* _本文_:
↓

これは、今から1年前に、市民の市民による市民のためのブログ『JANJAN BLOG』に掲載されていた記事です。
事故の2ヵ月後に書かれたものですが、もうそんな頃から、こういう考えをまとめておられたのですね。
わたしは最近、なんとかして、送電線の分離とスマートグリッドによる電気の自由化を実現できないものかと、
あれこれと調べたり学んだりしています。
送電線分離に関しては、去年の今頃だったかに、広瀬隆さんからの「送電線を開放せよと声をあげよう」というメールをここに載せました。
そこには、
『「電力会社が自家発電をフルに利用すれば電力不足が起こらない」
この事実を国民に知られると、産業界からも、一般消費者からも、「送電線を自家発電の民間企業に解放せよ!」という世論が生まれる。
そして制度が改善されて、誰もが送電線を自由に使えるようになると、地域を独占してきた電力会社の収益源の牙城が崩れる。
送電線の利権だけは、何としても電気事業連合会の総力をあげて、死守する必要がある』
と書かれてありました。
それに加えて、電力会社にとって、今ある原発を動かさないと、とんでもない損失が生まれ、原発を所有していることだけで破綻に追い込まれてしまいます。
どんな会社だって、破綻したい会社なんてありません。
だから、必死で保身に励んでいます。
けれども、つい先日、ブログ友の美代子さんのお家に、東電から『電気料金値上げのお願い』というのが、使用量のお知らせとともに送られてきたそうです。
まだ値上げされていないはずなのに「燃料費調整153円、太陽光促進付課金27円」と明記されてあり、料金はとても高くなっていたそうです。
美代子さんは、「払いたくないから、せめて50アンペア契約を30アンペアに替えようか」と、憤慨されていました。
やっぱりどう考えてもおかしい。
そう思いませんか?
この料金の中に、原発にまつわるすべての費用が、こっそりと、巧妙に、そして大胆に、当たり前のように、ずっとずっと長い間加算されているんですよ。
原発交付金にしても、燃料の買い付けにしても、あちこちに好き放題まかれた根回しのための金も、それから事故の後始末も廃炉も、
日本に暮らしながら、電気を使っている人は全員、この桁違いに高額な費用を分担させられている。
原発には通常、日本プールという数社の損保会社による保険がかけられているけれど、
福一並みの事故を目の当たりにした以上、今までみたいに、安易に、保険を担当したいと思う民間会社は出てこないだろうし、
措置できないような、異常に巨大な天災地変または社会的動乱などによって生じた事故については、国が必要な援助を行う、なんて決められてあっても、
国は、東電が責任を取るべきだとかなんとか言って放ったらかしといて、全国津々浦々放射能拡散キャンペーンに励んでいます。

↑

* _エントリー一覧_:
↓

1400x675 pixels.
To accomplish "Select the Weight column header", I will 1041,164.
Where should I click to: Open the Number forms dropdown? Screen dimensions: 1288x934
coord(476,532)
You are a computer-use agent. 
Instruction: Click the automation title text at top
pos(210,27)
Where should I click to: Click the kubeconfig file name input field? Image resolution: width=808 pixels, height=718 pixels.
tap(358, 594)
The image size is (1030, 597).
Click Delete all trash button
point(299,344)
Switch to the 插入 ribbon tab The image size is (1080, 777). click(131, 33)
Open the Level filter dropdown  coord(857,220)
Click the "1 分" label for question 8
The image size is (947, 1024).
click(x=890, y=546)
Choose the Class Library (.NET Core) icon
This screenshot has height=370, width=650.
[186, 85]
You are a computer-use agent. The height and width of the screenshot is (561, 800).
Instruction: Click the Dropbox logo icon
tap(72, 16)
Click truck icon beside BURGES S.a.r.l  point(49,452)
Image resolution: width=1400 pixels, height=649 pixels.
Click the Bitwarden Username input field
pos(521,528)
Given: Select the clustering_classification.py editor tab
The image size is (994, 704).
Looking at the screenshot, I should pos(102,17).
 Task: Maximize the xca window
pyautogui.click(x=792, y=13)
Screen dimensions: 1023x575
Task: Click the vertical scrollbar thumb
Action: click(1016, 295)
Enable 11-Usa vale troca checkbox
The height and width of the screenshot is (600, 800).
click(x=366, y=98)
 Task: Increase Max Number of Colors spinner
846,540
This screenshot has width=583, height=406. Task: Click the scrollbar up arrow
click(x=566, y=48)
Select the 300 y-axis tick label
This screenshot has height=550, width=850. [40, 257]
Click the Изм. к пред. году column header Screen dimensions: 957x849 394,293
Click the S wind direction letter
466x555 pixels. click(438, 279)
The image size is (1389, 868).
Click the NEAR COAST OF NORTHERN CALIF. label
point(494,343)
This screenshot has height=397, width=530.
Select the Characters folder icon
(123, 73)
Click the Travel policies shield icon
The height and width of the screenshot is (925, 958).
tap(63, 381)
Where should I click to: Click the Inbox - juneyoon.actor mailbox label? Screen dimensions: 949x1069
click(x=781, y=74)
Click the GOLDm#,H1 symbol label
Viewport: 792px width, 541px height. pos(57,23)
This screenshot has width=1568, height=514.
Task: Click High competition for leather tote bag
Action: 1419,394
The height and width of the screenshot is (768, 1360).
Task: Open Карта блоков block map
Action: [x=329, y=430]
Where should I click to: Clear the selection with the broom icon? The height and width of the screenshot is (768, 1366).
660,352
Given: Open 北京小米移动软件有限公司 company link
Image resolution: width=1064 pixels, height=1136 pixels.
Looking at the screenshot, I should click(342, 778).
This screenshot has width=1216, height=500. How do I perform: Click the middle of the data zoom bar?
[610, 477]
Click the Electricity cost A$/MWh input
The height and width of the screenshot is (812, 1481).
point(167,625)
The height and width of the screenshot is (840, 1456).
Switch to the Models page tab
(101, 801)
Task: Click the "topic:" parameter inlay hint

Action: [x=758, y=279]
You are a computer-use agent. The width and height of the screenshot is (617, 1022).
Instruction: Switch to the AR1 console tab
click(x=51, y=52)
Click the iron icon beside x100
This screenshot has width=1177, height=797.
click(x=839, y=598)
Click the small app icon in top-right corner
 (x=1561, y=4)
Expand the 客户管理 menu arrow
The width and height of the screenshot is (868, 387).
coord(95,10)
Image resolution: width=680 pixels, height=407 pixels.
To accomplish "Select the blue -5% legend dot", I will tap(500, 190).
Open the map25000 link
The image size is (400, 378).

↑

* _作業内容_:
1: エントリーのうち、「Task: Increase Max Number of Colors spinner」を含む行から始めて「point(494,343)」を含む行で終わる範囲を、両端の行も含めて一字一句変えずに返してください。
2: 送電線の開放と原発費用の負担を論じた本文を、最後の文の後から書き継いでください。

* _回答一覧_:
1:
 Task: Increase Max Number of Colors spinner
846,540
This screenshot has width=583, height=406. Task: Click the scrollbar up arrow
click(x=566, y=48)
Select the 300 y-axis tick label
This screenshot has height=550, width=850. [40, 257]
Click the Изм. к пред. году column header Screen dimensions: 957x849 394,293
Click the S wind direction letter
466x555 pixels. click(438, 279)
The image size is (1389, 868).
Click the NEAR COAST OF NORTHERN CALIF. label
point(494,343)

2:
こんなことが、15ヵ月以上も続いているのです。
4号機の危機的状況は、間に合わせの中途半端な支えだけで満足してる東電の役員のせいで、全く安心できるようなものではなく、
少しでも大きな余震が来るたびに、震え上がらなければならない暮らしが続いています。
使用済み核廃棄物の捨て場所も無いくせに、なにがなんでも再稼働という執念と欲にまみれた輩の動きも、最近活発になってきました。
こんな国に誰がした?
わたしらか?
ならば、わたしらが責任を持ってリセットするしかないのです。
ゲームなら、ボタンひとつで簡単ですが、生の世界ではそうはいきません。
ひとつずつ、こつこつと、けれども時間をかけずに、まずは悪どい法律から無効にしていかなければなりません。
原子力との決別は、原子力天国特有の、原子力を死守するようにできている法律を無効にし、
電気というエネルギーを独占している会社から、送電線を取り返すことから始まります。
署名運動は、どうでしょうか、今まで何度も、かなり規模が大きいものもありましたが、効果を上げたものを見たことがありません。
結果も出ません。
もっと効果的で、結果を出せる方法を、なんとしてでも見つけたいと思うのですが……。
前置きが長くなってしまいました。
それでは、送電分離がなぜ必要なのか、記事をお読みください。
脱原子力と発電・送電分離など
谷口勝洋 2011年 5月 15日
原発事故から、2ヶ月が経過した(2011/5/15現在)。
現状を客観的にみれば、いくつかの事実がわかった。
原発の新規増設は、日本では不可能。
原発のコスト計算の崩壊、安価な電力という根拠の崩壊。
将来の電力計画の崩壊。
そして、東京電力が、自力での原子力賠償が不可能、といった所だろう。
脱原発に動き出さねばならぬ状況が、既に現出しているのであって、
原発に変わるエネルギー源を、どうするかの議論に推移していくのだろうと思う。
そこで、いくつか主観的ながら、その手法を考えてみた。
◆原子力国有化 発電・送電分離 スマートグリッド化◆
まず、原子力発電所は、『民間企業』に任せるには、事故発生時のリスク処理に、問題がある事が分かった。
東京電力は、業界最大の企業である。
その東京電力でさえ、リスクヘッジや単独賠償が出来ぬのに、他の電力会社が対応できうるはずは無い。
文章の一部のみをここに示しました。